Source document.

━━━━

It was a banner year for marijuana in politics, with market legalization in Oregon and Alaska, personal legalization in Washington DC and South Portland, Maine, decriminalization in two New Mexico counties and six Michigan cities, and medical marijuana in Guam and Florida (which would have passed in any other state, but Florida required a 60 percent vote).
That also means it was a banner year for the prohibitionists to take to the airwaves, print, and online media to proclaim the devastation wrought by legalization in Washington and Colorado and to forecast the destruction the new marijuana policies will bring. These are the five most reefer mad prohibitionist statements of 2014.
5. “Marijuana Legalization = Filthy Toilets.”
Christine Tatum is the wife of Dr. Christian Thurstone, who is a board member with anti-legalization group Project SAM and a Denver-area rehab entrepreneur. Tatum lamented the terrible customer service at her local Lowe’s home improvement store when a manager told her Lowe’s was understaffed because too few applicants can pass the pre-employment piss test.
“Wonder of wonders, Lowe’s doesn’t want people acutely or sub-acutely under the influence of marijuana operating forklifts, using circular saws, cutting ceramic tiles, driving company trucks — or cleaning its toilets,” Tatum writes, proud that her pristine ass never has to touch a Lowe’s toilet seat cleaned by a pothead. (“Acutely” means under the influence of THC. “Sub-acutely” means under the influence of THC-COOH, marijuana’s non-impairing metabolite. So, yes, Christine Tatum thinks someone who may have smoked pot on the weekend would be too impaired by Monday to be trusted to clean a toilet safely.)

━━━━

Given data.
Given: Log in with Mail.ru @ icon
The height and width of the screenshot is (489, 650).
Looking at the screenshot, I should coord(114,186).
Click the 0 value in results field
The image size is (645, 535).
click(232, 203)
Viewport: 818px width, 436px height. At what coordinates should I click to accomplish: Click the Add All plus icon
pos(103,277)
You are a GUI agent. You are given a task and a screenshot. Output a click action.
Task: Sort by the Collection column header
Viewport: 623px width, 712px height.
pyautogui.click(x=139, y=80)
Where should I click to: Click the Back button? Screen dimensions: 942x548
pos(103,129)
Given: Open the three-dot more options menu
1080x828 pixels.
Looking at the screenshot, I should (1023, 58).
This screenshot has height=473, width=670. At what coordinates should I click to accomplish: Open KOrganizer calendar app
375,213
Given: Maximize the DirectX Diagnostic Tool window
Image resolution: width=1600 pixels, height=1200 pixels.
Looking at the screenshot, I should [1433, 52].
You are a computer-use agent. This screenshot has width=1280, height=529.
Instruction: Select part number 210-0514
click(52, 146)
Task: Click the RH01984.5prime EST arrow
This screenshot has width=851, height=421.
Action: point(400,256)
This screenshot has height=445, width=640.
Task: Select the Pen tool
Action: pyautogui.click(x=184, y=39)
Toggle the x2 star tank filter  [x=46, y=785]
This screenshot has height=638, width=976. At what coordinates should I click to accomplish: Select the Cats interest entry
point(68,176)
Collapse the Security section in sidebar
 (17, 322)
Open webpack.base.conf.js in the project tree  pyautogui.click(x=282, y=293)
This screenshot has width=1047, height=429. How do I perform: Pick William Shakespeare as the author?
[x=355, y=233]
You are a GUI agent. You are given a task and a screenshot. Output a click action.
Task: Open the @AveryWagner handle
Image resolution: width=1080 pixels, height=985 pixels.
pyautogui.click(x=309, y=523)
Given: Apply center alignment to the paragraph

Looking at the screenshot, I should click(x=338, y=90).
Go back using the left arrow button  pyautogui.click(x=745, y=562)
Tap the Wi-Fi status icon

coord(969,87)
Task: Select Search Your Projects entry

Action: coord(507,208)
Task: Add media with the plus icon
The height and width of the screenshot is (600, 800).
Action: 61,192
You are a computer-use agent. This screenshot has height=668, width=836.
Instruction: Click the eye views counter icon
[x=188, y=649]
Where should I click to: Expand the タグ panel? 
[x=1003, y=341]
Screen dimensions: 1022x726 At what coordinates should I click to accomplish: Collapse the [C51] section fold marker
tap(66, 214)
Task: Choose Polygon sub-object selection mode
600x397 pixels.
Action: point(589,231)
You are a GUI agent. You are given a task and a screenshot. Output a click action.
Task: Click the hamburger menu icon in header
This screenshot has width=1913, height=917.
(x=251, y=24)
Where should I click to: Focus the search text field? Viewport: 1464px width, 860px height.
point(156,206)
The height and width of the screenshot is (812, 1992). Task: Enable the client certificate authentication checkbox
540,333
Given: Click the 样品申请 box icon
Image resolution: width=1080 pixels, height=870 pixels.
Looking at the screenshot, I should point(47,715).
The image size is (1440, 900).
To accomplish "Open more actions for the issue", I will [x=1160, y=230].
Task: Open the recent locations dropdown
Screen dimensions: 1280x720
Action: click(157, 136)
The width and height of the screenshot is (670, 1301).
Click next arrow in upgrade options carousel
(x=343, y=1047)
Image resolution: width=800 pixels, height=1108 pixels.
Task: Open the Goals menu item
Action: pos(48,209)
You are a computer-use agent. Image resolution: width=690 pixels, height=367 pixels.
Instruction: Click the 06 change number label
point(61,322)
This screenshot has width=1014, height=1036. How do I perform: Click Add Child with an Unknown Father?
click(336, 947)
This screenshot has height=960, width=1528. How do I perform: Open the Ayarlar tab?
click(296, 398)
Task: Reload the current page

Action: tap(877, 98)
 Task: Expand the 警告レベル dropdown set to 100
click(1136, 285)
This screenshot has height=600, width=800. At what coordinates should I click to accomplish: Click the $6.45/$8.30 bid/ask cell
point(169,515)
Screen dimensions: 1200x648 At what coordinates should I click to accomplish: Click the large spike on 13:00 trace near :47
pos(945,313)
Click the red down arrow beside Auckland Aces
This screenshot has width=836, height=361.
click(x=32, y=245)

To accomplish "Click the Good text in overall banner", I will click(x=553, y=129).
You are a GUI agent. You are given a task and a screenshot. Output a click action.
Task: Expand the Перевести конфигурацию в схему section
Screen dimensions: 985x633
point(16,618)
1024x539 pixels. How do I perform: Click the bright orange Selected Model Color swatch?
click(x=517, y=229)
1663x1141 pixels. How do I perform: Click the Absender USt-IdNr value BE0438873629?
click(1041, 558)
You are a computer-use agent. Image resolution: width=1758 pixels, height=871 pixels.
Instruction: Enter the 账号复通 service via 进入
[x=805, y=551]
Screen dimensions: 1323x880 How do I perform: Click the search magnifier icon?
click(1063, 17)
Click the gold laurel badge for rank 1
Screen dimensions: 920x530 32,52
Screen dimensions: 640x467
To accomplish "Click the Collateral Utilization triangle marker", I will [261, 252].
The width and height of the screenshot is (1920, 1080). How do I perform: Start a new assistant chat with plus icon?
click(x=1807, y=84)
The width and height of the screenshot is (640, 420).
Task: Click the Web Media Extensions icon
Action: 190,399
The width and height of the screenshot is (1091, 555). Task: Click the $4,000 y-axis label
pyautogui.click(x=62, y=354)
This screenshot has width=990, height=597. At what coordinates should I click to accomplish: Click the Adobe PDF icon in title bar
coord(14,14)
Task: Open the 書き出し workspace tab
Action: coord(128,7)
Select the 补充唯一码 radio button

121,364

━━━━

Problem to work on.
Continue the piece on the most extreme anti-marijuana statements of 2014, picking up after its last sentence.

Response box.
4. Use Marijuana and Your Brain Won’t Work Anymore.
Dr. Stuart Gitlow, is the president of the American Society for Addiction Medicine and not, as I’d hoped, a funk deejay character in an Austin Powers movie. Gitlow explained, “If you use marijuana heavily prior to age 25, your brain won’t work anymore.”
If brain shutdown wasn’t bad enough, we also have to worry about the fatality potential of this brand-new, never-heard-of, no-historical-record marijuana stuff. “Will you die young, as with tobacco? We’ll have to wait a generation to find out, just as we did with tobacco. Our children will be the guinea pigs.”
3. “Use Marijuana and You’ll Become an Islamic Terrorist.”
Cliff Kincaid writes in the ironically-named Accuracy in Media about “black thug” Michael Brown and “black juvenile delinquent” Trayvon Martin to demonstrate how the wacky weed turns teens into violent criminals. But Kincaid saves his best reefer madness for Canadian man “who was… a pothead” that infamously joined Islamic terror group ISIS and the Boston Marathon Bomber Dzhokhar Tsarnaev who “was not only a dope smoker but a dealer.”
“It may be too early to draw a direct connection between jihad, marijuana, and mass murder,” writes Kincaid, “but it is worth considering whether consumption of the drug can alter the mind to such an extent that jihad becomes appealing to some mentally unstable individuals.”
2. “Marijuana’s Not Less Dangerous as Meth, Crack, Cocaine and Heroin.”
Reps. Jared Polis and Steve Cohen, grilled the head of the Drug Enforcement Administration, Michele Leonhart, the woman who said a hemp flag flying over the White House was her lowest point in a 33-year DEA career. Here’s Rep. Polis questioning Leonhart under oath.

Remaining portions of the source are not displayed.